In today’s world, it is all too easy to romanticize these interwar programs as an alternative, more inclusive model of artistic production outside the hegemony of the commercial market. It is also easy to dismiss the art funded by these programs as naive, propagandistic, and sometimes overly illustrative of “American ideals” à la Norman Rockwell. Though neither view is entirely false, the reality is more complex. Review panels, public comment, and administrative procedures no doubt influenced the content of the large-scale murals and public sculpture produced under these programs. However, the easel paintings and smaller-scale sculptures sponsored by the WPA/FAP eluded much of the bureaucratic red tape; they could simply be rejected for public display. Arguably, the smaller-scale works produced under these programs more readily attest to the uncensored feelings of their creators, tasked as they were with capturing a nation amid the dust bowl, the Great Depression, and two world wars.

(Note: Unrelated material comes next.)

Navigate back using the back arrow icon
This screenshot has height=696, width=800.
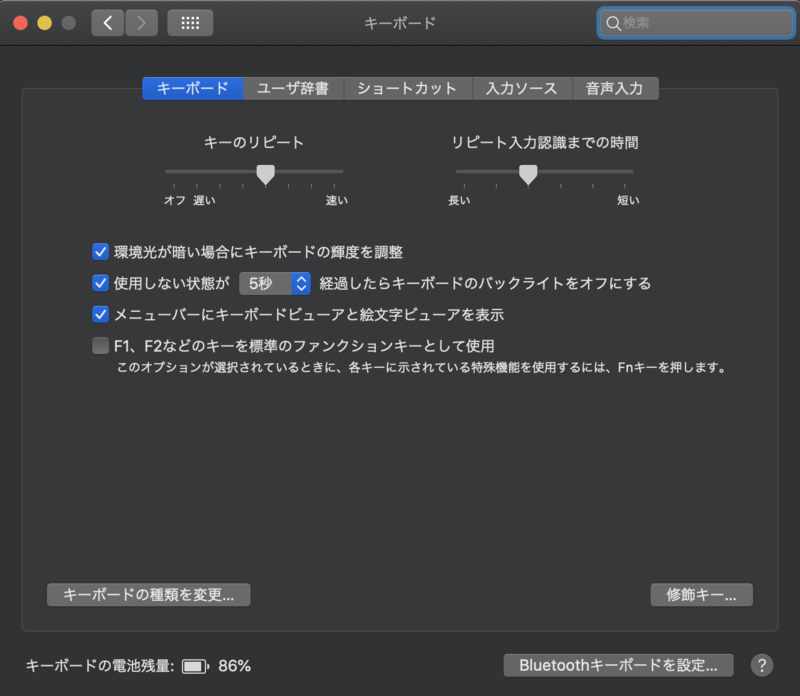(x=107, y=22)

That certainly seems to be the case in Art for the People: WPA Era Paintings from the Dijkstra Collection, a refreshingly diverse exhibition of tender, emotionally wrought, and sometimes nightmarish oil paintings and sculptures produced in the United States between the 1920s and ‘40s, now on display at the Huntington Library in San Marino. Intimate in scope and drawn entirely from the private collection of Sandra and Bram Dijkstra, the show proposes a reevaluation of this often overlooked period of American art, all too often dismissed as a precursor to the innovations of Abstract Expressionism or a historical aside to F.D.R.’s New Deal. In contrast, Art for the People showcases a unique period in American art history where the typical relations between artists, patrons, and civic responsibility were momentarily altered in ways seemingly impossible to imagine today. To paraphrase Lincoln, to see this exhibition is to experience an art of and by the people, not just for them.

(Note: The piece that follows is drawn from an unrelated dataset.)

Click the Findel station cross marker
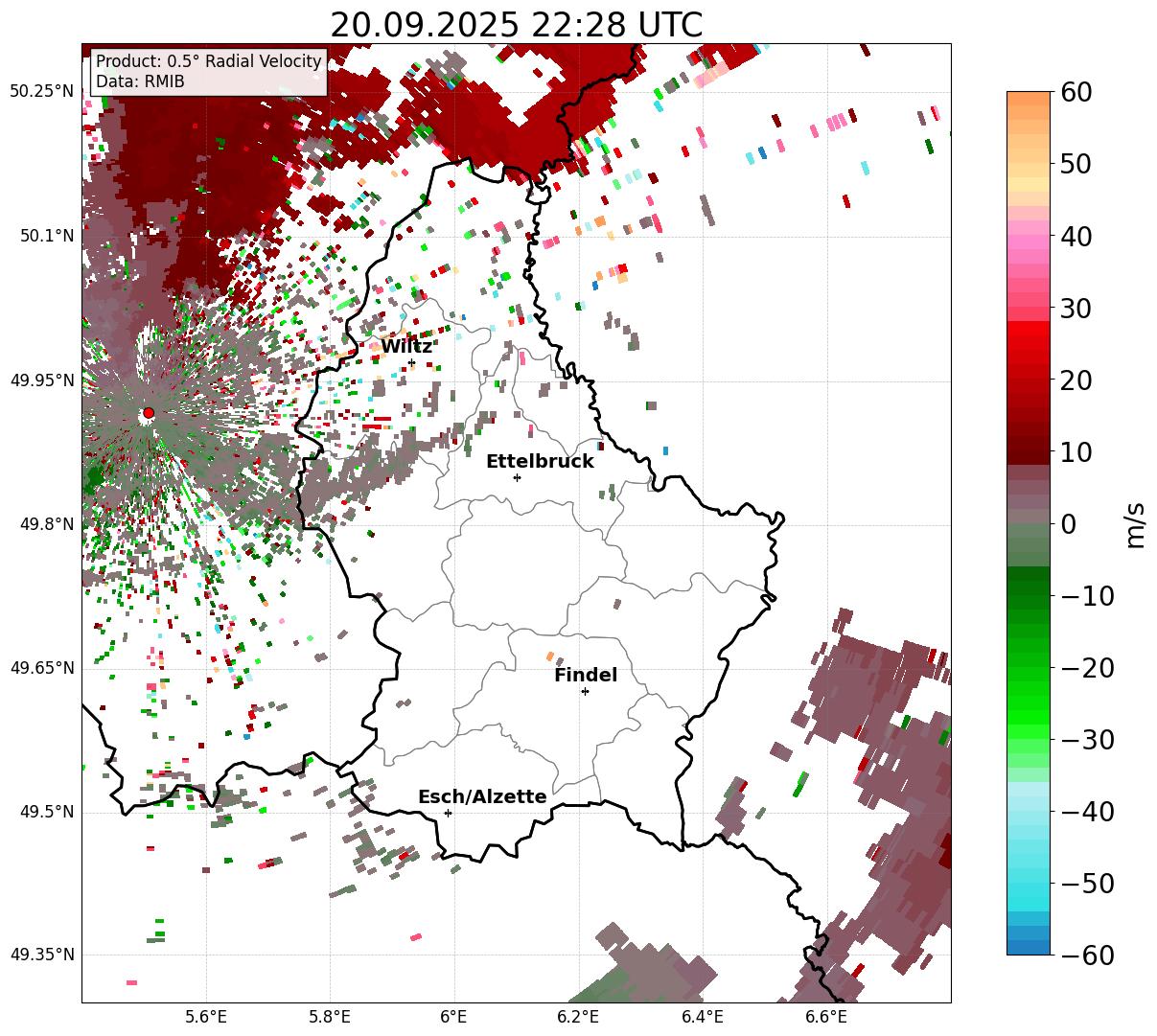Viewport: 1157px width, 1036px height. click(x=585, y=691)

Art for the People proves timely in other ways. In many of the paintings, vivid psychological landscapes of gnarled hillsides, leafless trees, barren industrial wastelands, and gray skies—under which forlorn, isolated figures toil or ponder the changes around them—speak to today’s climate emergency, social inequality, and so-called “deaths of despair.” Take Fletcher Martin’s Migrant Woman (1938), wherein a woman sits on the ground along a riverbank, cradling her head with an elbow on her knee. Though the figure is still, her eyes and facial features are blurred and the fabric of her dress below the knees is marked with mud, mirroring the empty landscape around her and suggesting the toil of a long day. With a desaturated palette and loose brushwork, Martin captures a moment of recognition, introspection, anxiety, and grief, where migrant fantasies of the “American Dream” met political, social, and economic realities in a nation often hostile to their presence. The universality of Martin’s image—mirroring those coming out of today’s curbside migrant camps in New York City and refugee camps in Gaza—owes much to his restraint.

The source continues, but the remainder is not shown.